# Work instruction
The range runs from the line containing "Image resolution: width=999" to the last line of the entries. Restate those lines word for word, without the pictures.

[Data excerpts]
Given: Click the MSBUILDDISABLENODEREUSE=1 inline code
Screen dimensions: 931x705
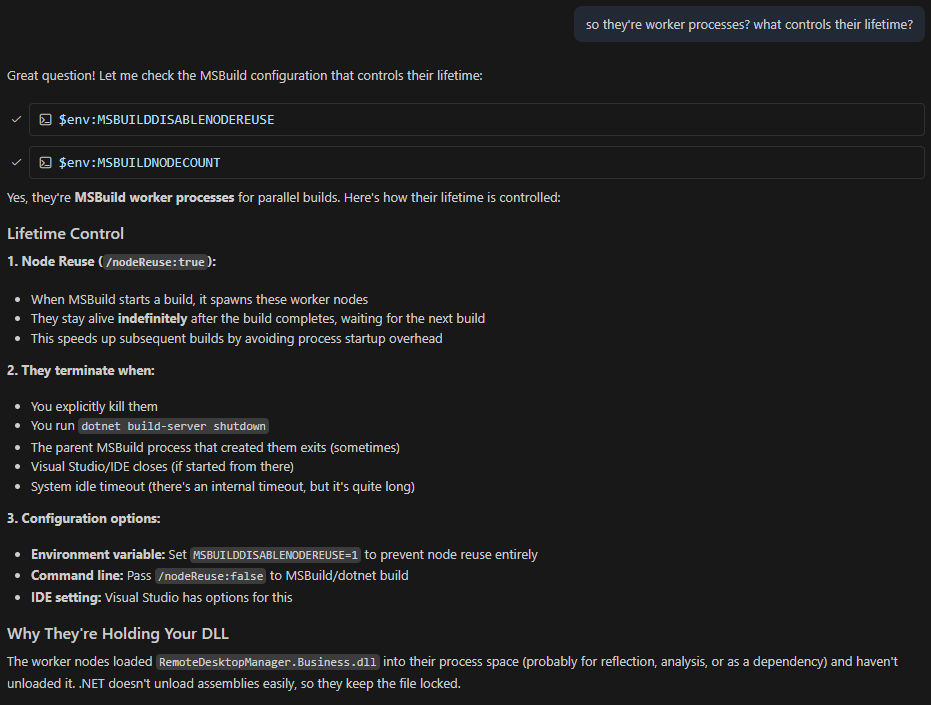Looking at the screenshot, I should tap(275, 555).
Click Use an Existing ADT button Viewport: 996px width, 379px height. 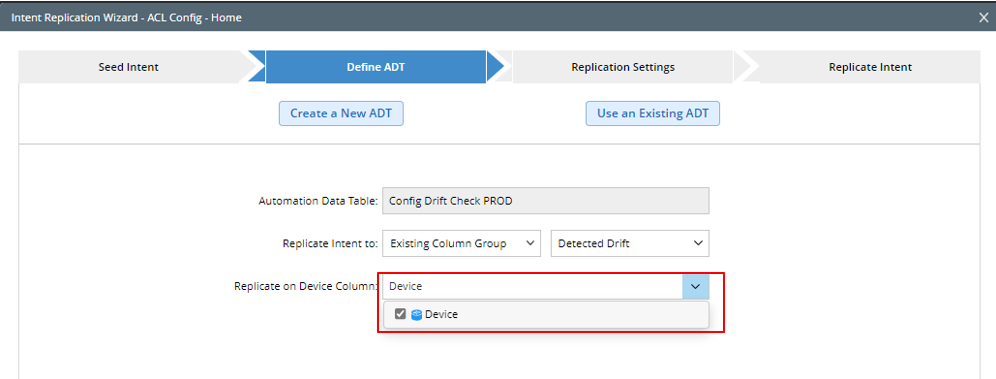652,114
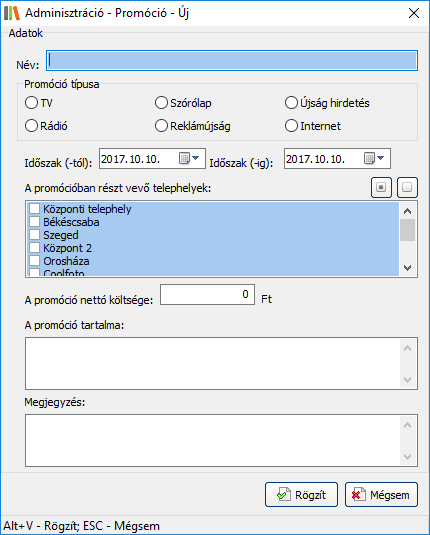
Task: Select the TV promotion type
Action: (31, 103)
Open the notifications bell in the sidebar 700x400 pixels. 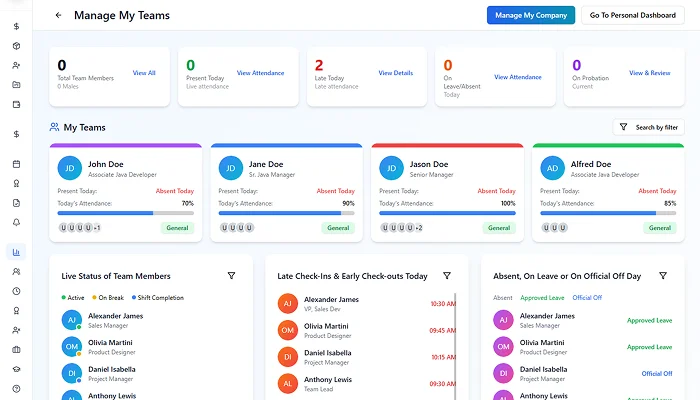pos(16,222)
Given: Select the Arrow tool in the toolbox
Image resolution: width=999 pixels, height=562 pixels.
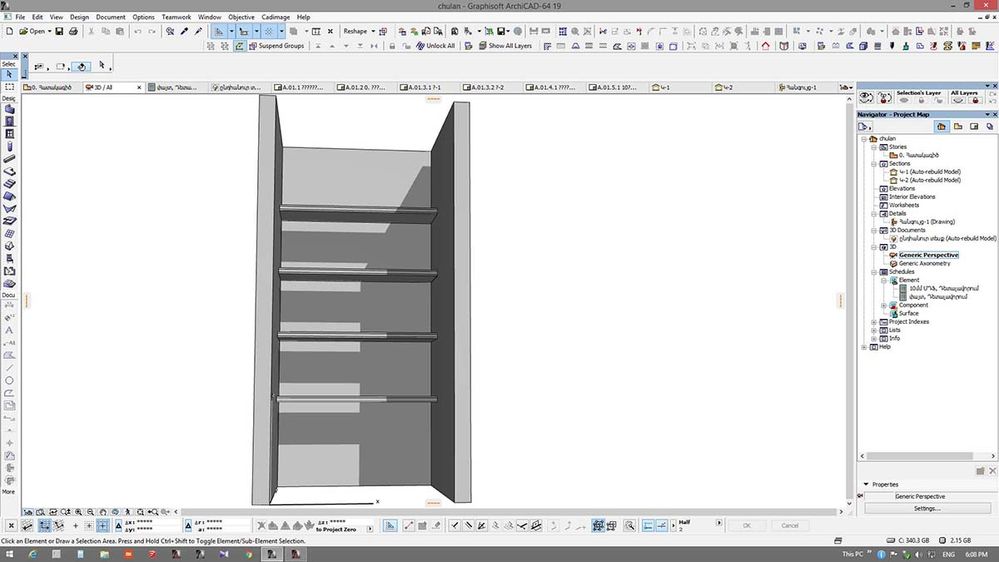Looking at the screenshot, I should pyautogui.click(x=9, y=74).
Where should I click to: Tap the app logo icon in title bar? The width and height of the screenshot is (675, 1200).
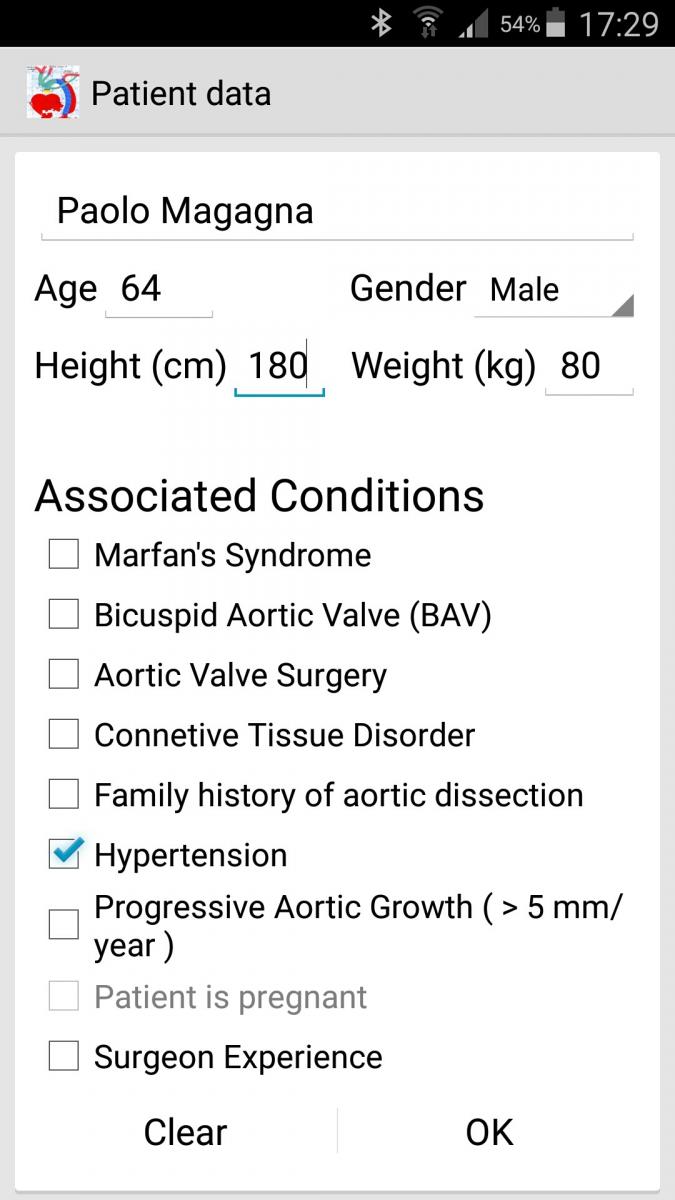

# Your response
Image resolution: width=999 pixels, height=562 pixels.
Looking at the screenshot, I should pyautogui.click(x=9, y=74).
Where should I click to: Tap the app logo icon in title bar? The width and height of the screenshot is (675, 1200).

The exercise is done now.